> Input for this task:
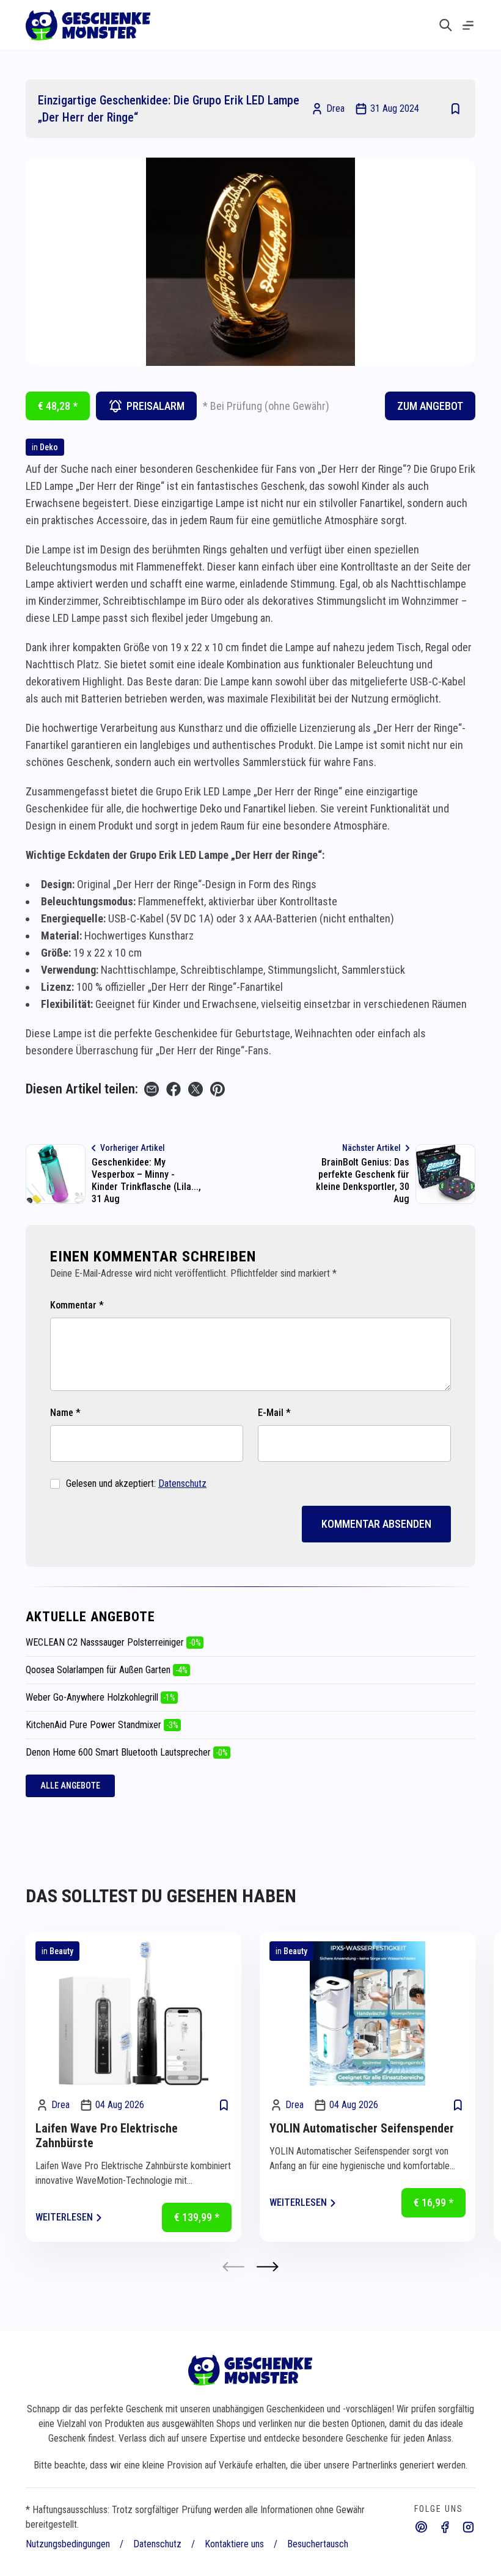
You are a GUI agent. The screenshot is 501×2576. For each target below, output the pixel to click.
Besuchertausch (317, 2544)
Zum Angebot (430, 406)
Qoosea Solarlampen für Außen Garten (107, 1670)
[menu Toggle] (468, 25)
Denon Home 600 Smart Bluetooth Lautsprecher (127, 1752)
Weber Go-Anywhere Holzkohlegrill (100, 1697)
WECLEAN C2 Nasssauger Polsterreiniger (113, 1642)
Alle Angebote (70, 1785)
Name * (65, 1412)
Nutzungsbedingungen (68, 2544)
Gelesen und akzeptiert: (136, 1483)
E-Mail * (274, 1412)
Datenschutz (182, 1483)
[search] (445, 25)
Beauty (61, 1951)
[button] (268, 2266)
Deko (49, 447)
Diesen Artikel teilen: (82, 1088)
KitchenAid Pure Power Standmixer (102, 1725)
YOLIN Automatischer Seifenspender (361, 2128)
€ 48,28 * (58, 406)
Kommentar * (77, 1305)
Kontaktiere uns (234, 2544)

> Task statement: Give the records again without a single change, and exclude the pictures.

> Answer to this exercise:
You are a GUI agent. The screenshot is 501×2576. For each target below, output the pixel to click.
Besuchertausch (317, 2544)
Zum Angebot (430, 406)
Qoosea Solarlampen für Außen Garten (107, 1670)
[menu Toggle] (468, 25)
Denon Home 600 Smart Bluetooth Lautsprecher (127, 1752)
Weber Go-Anywhere Holzkohlegrill (100, 1697)
WECLEAN C2 Nasssauger Polsterreiniger (113, 1642)
Alle Angebote (70, 1785)
Name * (65, 1412)
Nutzungsbedingungen (68, 2544)
Gelesen und akzeptiert: (136, 1483)
E-Mail * (274, 1412)
Datenschutz (182, 1483)
[search] (445, 25)
Beauty (61, 1951)
[button] (268, 2266)
Deko (49, 447)
Diesen Artikel teilen: (82, 1088)
KitchenAid Pure Power Standmixer (102, 1725)
YOLIN Automatischer Seifenspender (361, 2128)
€ 48,28 * (58, 406)
Kommentar * (77, 1305)
Kontaktiere uns (234, 2544)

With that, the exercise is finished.